TEXTO DE LEITURA:
"""
E se nós passarmos para uma perspectiva de tribunais que tratam de meras questões de legalidade, de tribunais que tratam dos problemas numa óptica mais vasta, diria até que o problema da necessidade de especialização pode aprofundar-se, em vez de diminuir a respectiva necessidade.
Imaginemos, por exemplo, que os juízes portugueses passam a tratar de questões de mérito. Em matéria ambiental, por exemplo, há muitas questões em que as fronteiras entre a legalidade e o mérito são cada vez mais difíceis de discernir. Independentemente de a Lei de Bases do Ambiente, de uma forma extremamente discutível, atribuir estas questões aos tribunais comuns, sabemos que há muita matéria que é equacionada pelos tribunais administrativos.
Além do mais, creio que o problema da especialização vai colocar-se de uma forma cada vez mais acentuada e não o contrário. Pode ser que o futuro venha a desmentir esta perspectiva, mas creio que muito provavelmente ela é a verdadeira.
Ora, mantendo-se a ideia, como, insisto, houve aqui a orientação de manter, de um corpo de tribunais administrativos e fiscais separado do dos tribunais comuns, creio que resulta lógico, e evita os problemas que o PSD enfrentou, manter as jurisdições separadas. Aliás, propostas semelhantes, no passado, geraram conflitos, que são bem conhecidos, pelo que não vejo vantagem alguma em entrar por aí, salvo, naturalmente, a coerência do PSD com aquilo que já defendeu, designadamente quando estava no Governo, mas isso é um problema do PSD e não necessariamente nosso.

O Sr. Presidente: - Tem a palavra o Sr. Deputado Luís Marques Guedes.

O Sr. Luís Marques Guedes (PSD): - Sr. Presidente, acrescentava apenas um dado que não referi e que deve adicionar-se àquilo que já disse a propósito da total abertura da parte do PSD. Ponderámos essa questão, quer relativamente aos mecanismos a resolver no artigo 220.º quanto à presidência, quer, inclusive - mas, para já, optámos por deixar o texto como está -, quanto à quantificação aritmética do número de juízes eleitos para este órgão, o Conselho Superior da Magistratura.
"""
DESAFIO 1: Reescreva o trecho dos registos que começa na linha que contém "Image resolution: width=1456" e termina na linha que contém "The image size", trocando "secure access code" por "verification code" e conservando tudo o resto sem alteração. Não inclua as imagens na resposta.

CONTEÚDO DOS REGISTOS:
"""
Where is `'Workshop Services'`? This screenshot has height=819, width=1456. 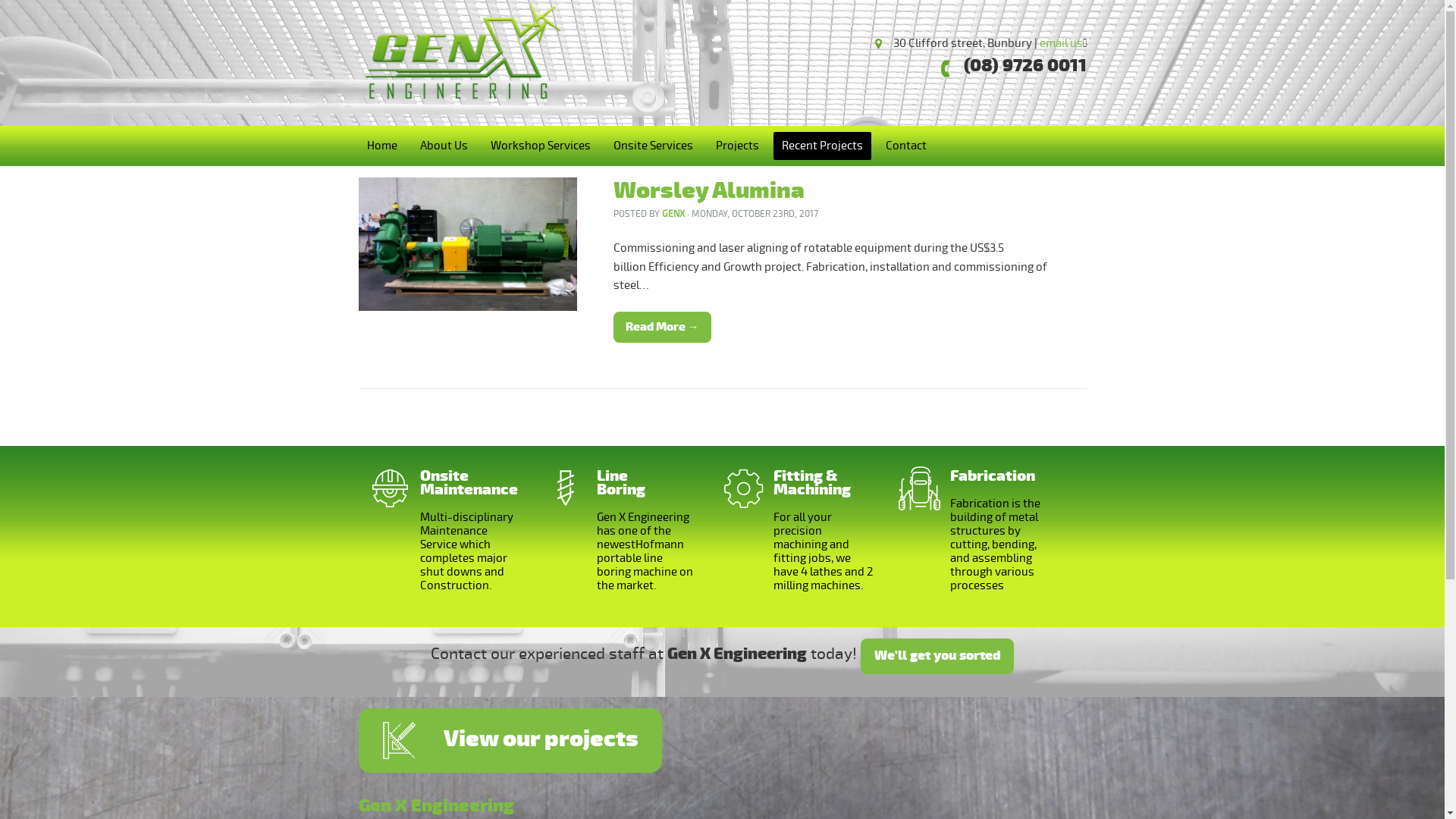
'Workshop Services' is located at coordinates (541, 146).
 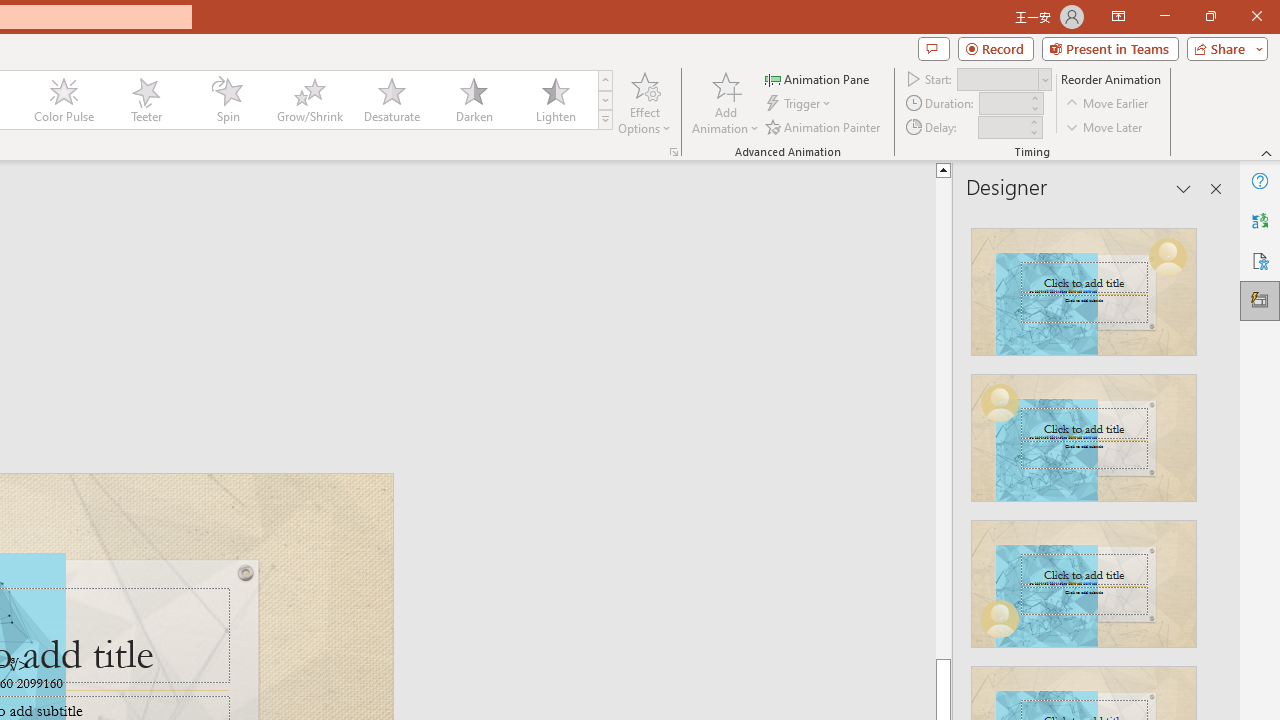 What do you see at coordinates (1002, 127) in the screenshot?
I see `'Animation Delay'` at bounding box center [1002, 127].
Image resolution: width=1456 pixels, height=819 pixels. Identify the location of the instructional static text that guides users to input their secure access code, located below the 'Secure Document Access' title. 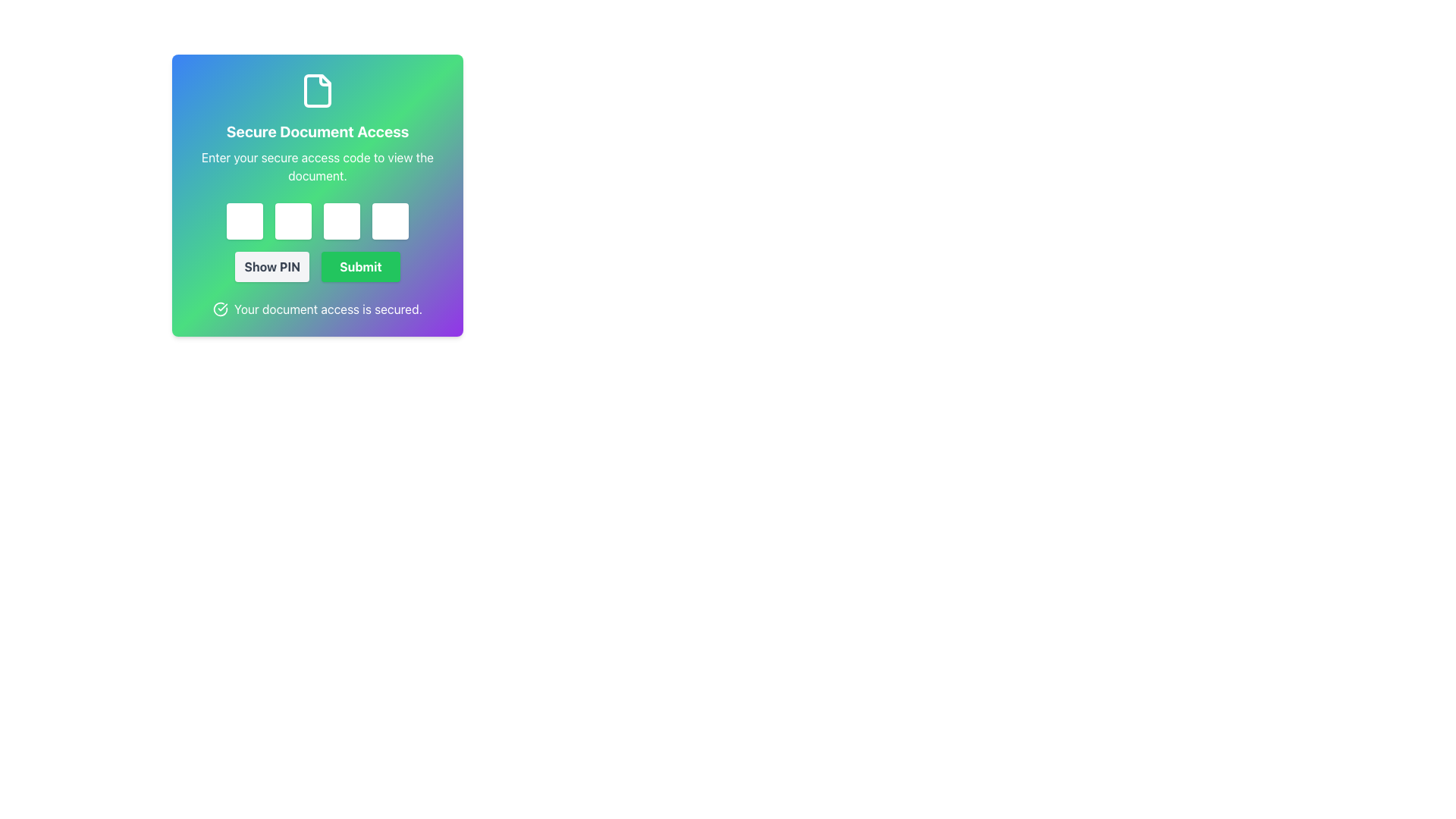
(316, 166).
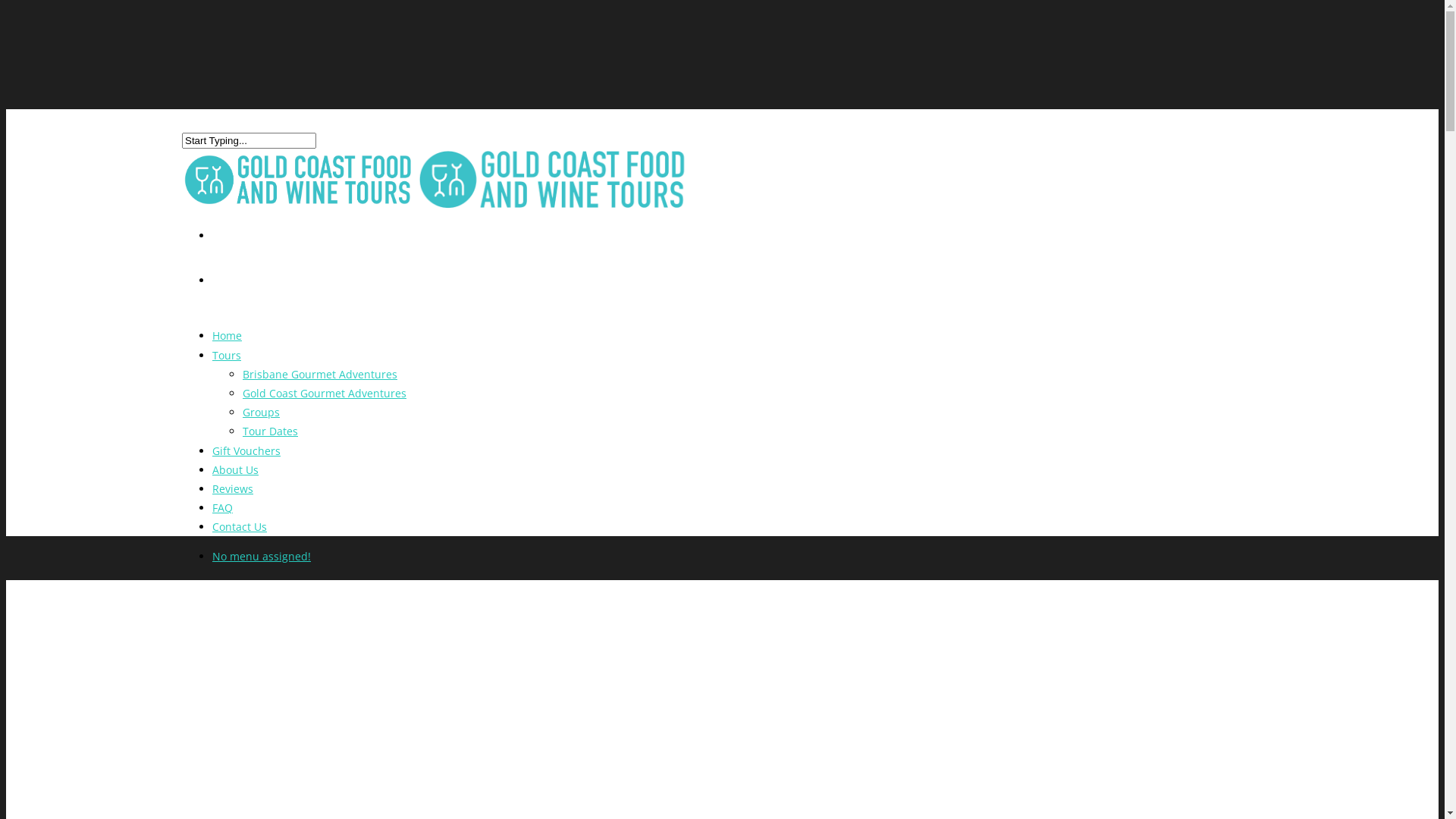 The image size is (1456, 819). I want to click on 'Gift Vouchers', so click(211, 460).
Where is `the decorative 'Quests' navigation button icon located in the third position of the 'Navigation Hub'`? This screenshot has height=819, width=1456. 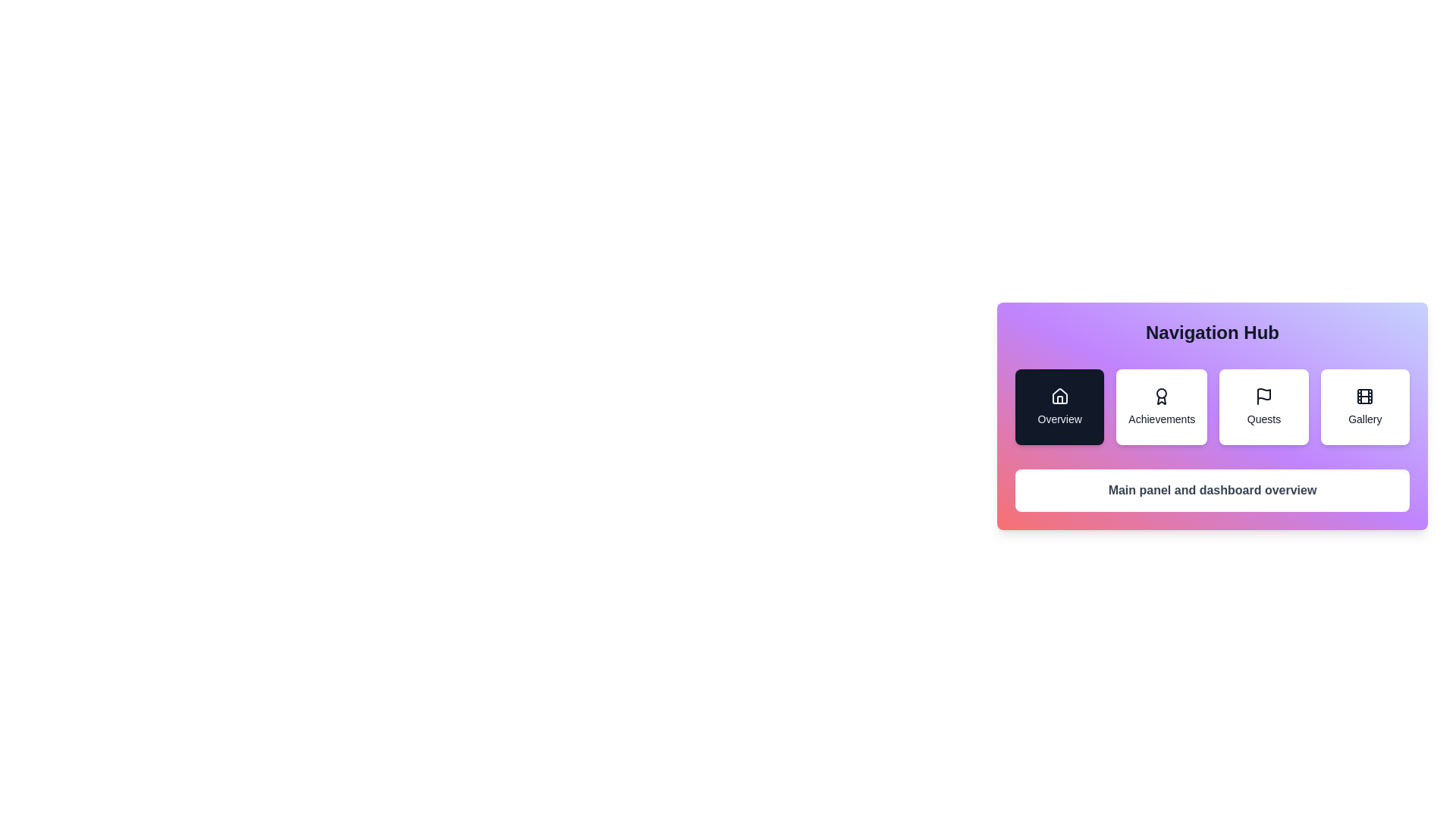 the decorative 'Quests' navigation button icon located in the third position of the 'Navigation Hub' is located at coordinates (1263, 396).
"""
DESAFIO 2: Indique, para cada afirmação, se está de acordo com o texto de leitura, respondendo sim ou não e citando as palavras do texto que o determinam: (a) O orador considera que o problema da especialização tenderá a acentuar-se. (b) A Lei de Bases do Ambiente atribui as questões ambientais aos tribunais administrativos. (c) Luís Marques Guedes afirma que o PSD decidiu alterar o texto quanto ao número de juízes eleitos.

RESPOSTA À TAREFA 1:
Image resolution: width=1456 pixels, height=819 pixels. Identify the location of the instructional static text that guides users to input their verification code, located below the 'Secure Document Access' title. 
(316, 166).
 The image size is (1456, 819). I want to click on 'Gift Vouchers', so click(211, 460).

RESPOSTA À TAREFA 2:
(a) Sim: "creio que o problema da especialização vai colocar-se de uma forma cada vez mais acentuada e não o contrário".
(b) Não: "atribuir estas questões aos tribunais comuns".
(c) Não: "optámos por deixar o texto como está".